TodaysVerse.net
If ye had known me, ye should have known my Father also: and from henceforth ye know him, and have seen him.
King James Version

Meaning

This verse comes from a long, intimate conversation Jesus had with his twelve disciples on the night before his crucifixion, recorded in the Gospel of John. The disciple Philip had just asked Jesus to 'show us the Father' — meaning, give us a direct vision of God. Jesus responds with something that would have been extraordinary to Jewish ears: he tells Philip that seeing him is seeing the Father. For Jewish people, God was utterly transcendent — beyond form, beyond full human knowing. The claim that a person standing in the room with them was the full visible expression of God was a radical and deeply significant statement. Jesus is gently but firmly telling Philip: you have already received the answer you have been asking for.

Prayer

Jesus, thank you that you didn't stay hidden. Thank you for being a God I can actually look at and begin to understand.
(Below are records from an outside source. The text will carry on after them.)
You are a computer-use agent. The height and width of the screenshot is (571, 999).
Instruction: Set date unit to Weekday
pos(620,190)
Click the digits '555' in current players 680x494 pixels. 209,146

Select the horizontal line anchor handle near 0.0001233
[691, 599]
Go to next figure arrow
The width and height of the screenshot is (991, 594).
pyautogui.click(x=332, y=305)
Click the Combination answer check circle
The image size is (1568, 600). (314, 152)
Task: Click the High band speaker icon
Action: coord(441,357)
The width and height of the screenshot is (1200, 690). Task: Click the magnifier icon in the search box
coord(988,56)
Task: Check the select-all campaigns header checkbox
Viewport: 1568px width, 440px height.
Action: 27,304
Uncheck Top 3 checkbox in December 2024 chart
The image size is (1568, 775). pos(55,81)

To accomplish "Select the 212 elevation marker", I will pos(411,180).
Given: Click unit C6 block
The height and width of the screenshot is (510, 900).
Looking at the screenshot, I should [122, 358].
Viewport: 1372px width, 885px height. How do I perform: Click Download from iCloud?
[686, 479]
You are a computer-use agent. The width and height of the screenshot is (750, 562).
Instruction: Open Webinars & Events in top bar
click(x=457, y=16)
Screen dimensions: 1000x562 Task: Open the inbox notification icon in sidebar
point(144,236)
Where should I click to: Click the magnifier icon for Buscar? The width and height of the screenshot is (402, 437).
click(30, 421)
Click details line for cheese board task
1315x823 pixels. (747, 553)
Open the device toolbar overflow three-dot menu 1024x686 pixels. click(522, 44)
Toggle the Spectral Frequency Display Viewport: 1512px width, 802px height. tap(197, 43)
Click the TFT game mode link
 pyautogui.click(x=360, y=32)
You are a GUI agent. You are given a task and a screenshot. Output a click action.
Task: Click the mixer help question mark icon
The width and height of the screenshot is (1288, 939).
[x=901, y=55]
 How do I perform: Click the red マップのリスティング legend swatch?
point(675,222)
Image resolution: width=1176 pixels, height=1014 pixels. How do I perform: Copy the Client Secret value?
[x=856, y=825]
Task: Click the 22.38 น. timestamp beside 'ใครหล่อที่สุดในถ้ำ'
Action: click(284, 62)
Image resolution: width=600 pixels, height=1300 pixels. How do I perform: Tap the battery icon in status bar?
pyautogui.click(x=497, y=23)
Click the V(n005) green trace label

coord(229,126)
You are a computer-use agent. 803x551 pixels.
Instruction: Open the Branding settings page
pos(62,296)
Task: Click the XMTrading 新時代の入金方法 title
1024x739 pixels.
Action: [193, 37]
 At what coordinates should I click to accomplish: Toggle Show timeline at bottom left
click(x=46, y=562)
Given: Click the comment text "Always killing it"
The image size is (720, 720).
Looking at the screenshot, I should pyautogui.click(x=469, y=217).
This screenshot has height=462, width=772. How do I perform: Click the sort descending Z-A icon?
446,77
Help me pay closer attention to your life — and let what I see there change how I see everything else. Amen.

Reflection

Philip's question is one of the most honest things anyone says in the Gospels. He and the other disciples have been following Jesus for years — watching him heal people, hearing him teach in ways no one else taught, eating ordinary meals together — and Philip says: just show us the Father. That will be enough. There's something almost heartbreaking about it. He was looking past the answer that had been standing right in front of him the whole time. Jesus doesn't condemn him for asking. He just says: Philip. You've already seen him. You just didn't recognize it. We do this too. We ask God for signs and clarity while overlooking what he has already shown us in Jesus — the way he stopped for people everyone else was walking past, the things he said about who matters and why, the places he went when no one would have blamed him for staying away. If you want to know what God is actually like, look at Jesus refusing to condemn the woman everyone else was ready to stone. Look at Jesus weeping at his friend's grave even though he knew what was about to happen. You've already seen the Father. The question is whether you've been paying attention.

Discussion Questions

1

Why do you think Philip asked to see the Father even after years of walking with Jesus — what does that suggest about how easy or hard it is to recognize God when he is close?

2

In what ways have you personally come to understand the character of God more clearly through the life and actions of Jesus than through abstract ideas about God?

3

Jesus says 'from now on, you do know him and have seen him' — what do you think changes after that statement? What becomes available to the disciples that wasn't before?

4

If Jesus is the clearest picture of what God is like, how does that change the way you relate to the people around you — especially the ones who are easiest to overlook?

5

Where in your life right now are you asking God for more revelation, when the answer might already be visible in what Jesus has already shown you?